1. ## Number Theory GCD Problem

I have been struggling on this question for way too long, and I just can't figure out what to do. I have tried all of my textbooks already, so I thought someone here might be able to help

The question is as follows:
[note (x,y) denotes GCD]

Let a,b in the integers with (a,b)=1. Find all possible values of (a+3b, b+3a)

All I think I figured out so far is to start by letting d= (a+3b,b+3a) and from there realizing that d|a+3b and d|3a+b .. but i dont know what to do from there. Please help!

2. Originally Posted by SKooT1027
I have been struggling on this question for way too long, and I just can't figure out what to do. I have tried all of my textbooks already, so I thought someone here might be able to help

The question is as follows:
[note (x,y) denotes GCD]

Let a,b in the integers with (a,b)=1. Find all possible values of (a+3b, b+3a)
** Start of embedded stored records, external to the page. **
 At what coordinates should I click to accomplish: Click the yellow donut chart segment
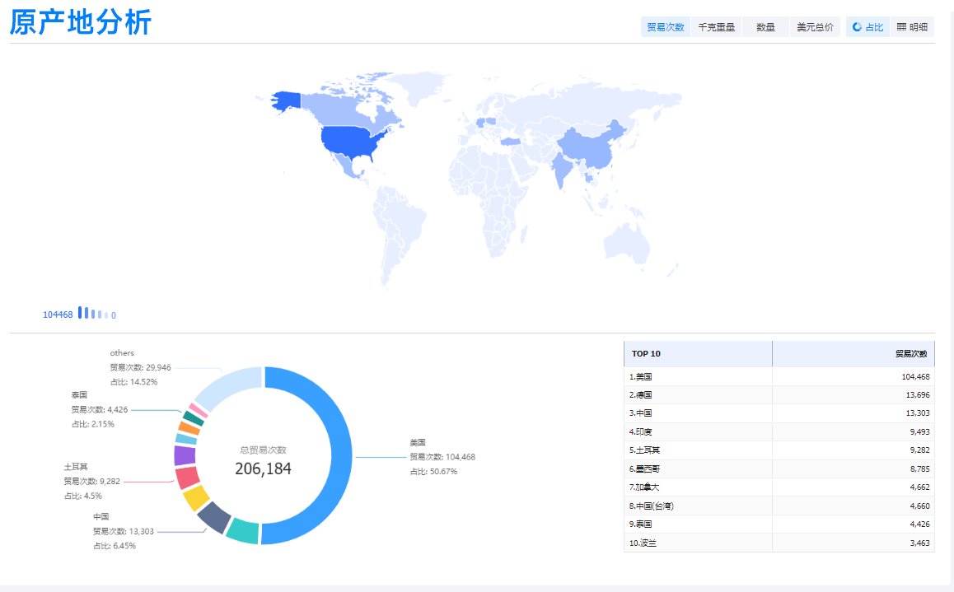[196, 498]
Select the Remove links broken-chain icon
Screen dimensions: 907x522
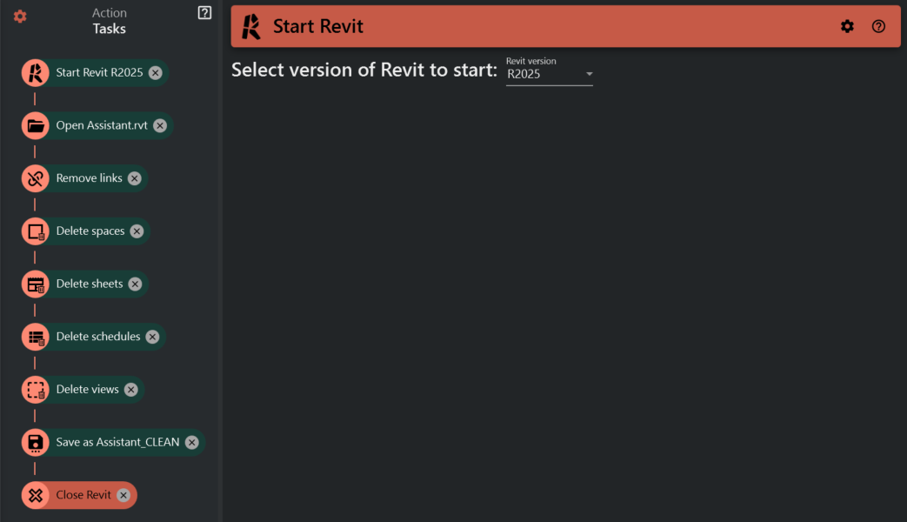click(x=34, y=178)
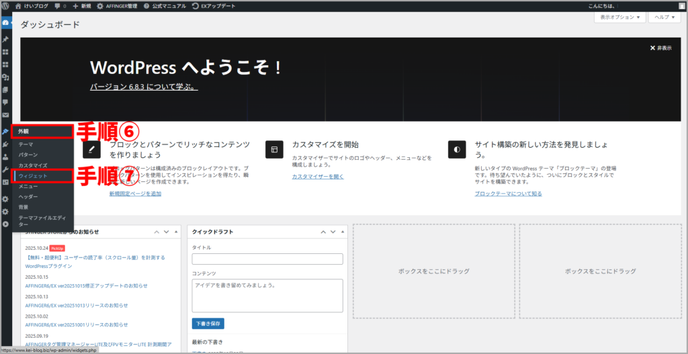Screen dimensions: 688x354
Task: Click the タイトル input field
Action: [267, 259]
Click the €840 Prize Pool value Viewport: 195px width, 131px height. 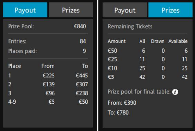(x=80, y=26)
All I think I figured out so far is to start by letting d= (a+3b,b+3a) and from there realizing that d|a+3b and d|3a+b .. but i dont know what to do from there. Please help!
Note we can write,
gcd[a+3b,a+3b-(2b-2a)]=d
Then,
d|(a+3b) and d|(a+3b-(2b-2a)|
By rules of divisibility,
d|(2b-2a) thus, d|2(b-a)
If d is odd then,
d|(b-a)
But then, d|(a+3b+b-a) thus, d|4a thus, d|a
But then from d|(b-a) we have d|b thus, d=1
Thus, the only odd value that can be is d=1

Say d is even and larger then 2.
Then d|2(b-a) yields d'|(b-a) that is d'=d/2
Using the same argument we see that d'|b and d'|a thus, d'=1

Thus, the only possible values are d=1,2

3. Originally Posted by ThePerfectHacker
Note we can write,
gcd[a+3b,a+3b-(2b-2a)]=d
Then,
d|(a+3b) and d|(a+3b-(2b-2a)|
By rules of divisibility,
d|(2b-2a) thus, d|2(b-a)
If d is odd then,
d|(b-a)
But then, d|(a+3b+b-a) thus, d|4a thus, d|a
But then from d|(b-a) we have d|b thus, d=1
Thus, the only odd value that can be is d=1

Say d is even and larger then 2.
Then d|2(b-a) yields d'|(b-a) that is d'=d/2
Using the same argument we see that d'|b and d'|a thus, d'=1

Thus, the only possible values are d=1,2
Thank you very much. I did not see the rearrangement when I looked at it.